Should you go for it?

Renting a motorbike is a popular way to get around in Thailand. You don’t have to rely on public transportation or bear with the outrageous fares of the tuk-tuks, and you can go for a ride at your own pace in the countryside or along the coast. The bikes that are for rent are more like scooters (110-135 cc) and easy to drive. The only issues are possible scams and safety, but if you take sensible precautions you should be fine.

How much does it cost?

The prices usually range from 150 to 300 baht per day, 200 being the average, and of course there are discounted prices if you rent a bike for a week or a month. We are talking about basic automatic scooters, like a Honda Click or a Yamaha Nouvo.


The rental bikes are insured with the basic Thai insurance (P.R.B.), presumably, but there is no way for you, especially as a tourist, to check the actual paperwork. The only thing you can do on your end is check with your personal travel insurance whether you are covered or not, and exactly how, if you rent a motorbike.

Leaving your passport

Many rental shops ask that you leave your passport to the shop, as a guarantee (in case of damage, accident or theft). It is up to you to leave it or not, but our advice is: don’t leave it. Technically your passport isn’t even yours, it’s your government property, and you should have it with you all the time. So ask if you can leave a photocopy instead, and if they refuse, just move on to another shop. If all of them ask for your passport, you may not have much of a choice. But if all customers refused to give their passport, the rental shops wouldn’t have any chocie, either! In any case, whetever you’re leaving as a guarantee, ask for a receipt if it is anything valuable.

Possible scams

Unfortunately, there are scams running in some places. The most common scam is to try and charge you with damages on the bike that you didn’t cause and that were here before. To avoid it, have a good look at the bike when you rent it, and take pictures of it. Just show the rental guy that you are aware of these scams, make him understand that you are not a soft target.

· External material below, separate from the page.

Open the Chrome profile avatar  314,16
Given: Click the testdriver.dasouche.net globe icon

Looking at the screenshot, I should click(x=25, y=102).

Another possible scam, less common, is that they come to steal your bike after you rented it, and ask you to pay for it. To prevent this scam, buy a padlock and use it each time you park the bike, especially if you have to park it outside your hotel or guesthouse at night. If you are getting scammed, don’t deal directly with the rental shop and try to get the police involved (don’t expect much though). On the other hand, if you did cause some damage to the bike, be honest and accept the responsibility.

How to ride a scooter

Most scooters that are available for rent are automatic shift, which means you don’t have to manually change gear. So they are pretty straightforward to drive, even if you have never driven a motorbike before. If you’re unsure about how to start it or anything else, just ask the guy to show you. To start the bike you have to turn on the ignition, brake, then push the starter button. Make sure you know the difference between the rear brake and the front brake, because using the front brake in a curve will just throw you right into the ditch.

Other useful tips: all bikes in Thailand have the lights turn on, you can’t switch them off. Just like a car, don’t use high beams if there is incoming traffic. To switch off the indicator (turn signal), just push the indicator button. If the automatic starter doesn’t work (weak battery), there is a manual starter you can use. On some bikes, unfolding the stand will turn off the engine. The fuel door is inside the saddle. Use the key (either at the ignition or along side the saddle) to lift the saddle.


Finding a parking space for a bike is usually not too much trouble, but if you are asked to move your bike or park elsewhere, just do it. There are plenty of unwritten and unofficial rules (like reserved spaces for taxis) and it’s no use arguing about it or getting into trouble. If you park for a long time, use a padlock.


You don’t want to ruin your holidays with an accident on the road, so wear a helmet at all times, don’t drink too much before you drive and pay attention to everything around you. It sounds like obvious advice, but too many people tend to forget about it when they are under the sun. We also don’t recommend that you rent a bike if you have small children, and be careful if you have teenagers. The bikes look like small socooters but they are heavy and powerful. Read as much as you can (this website should be a good start!) about how the Thais drive, and beware of the other foreigners too. Last but not least, even if the sun is hot, wear a proper outfit. Not the whole biker gear, but at least proper shoes and a jean.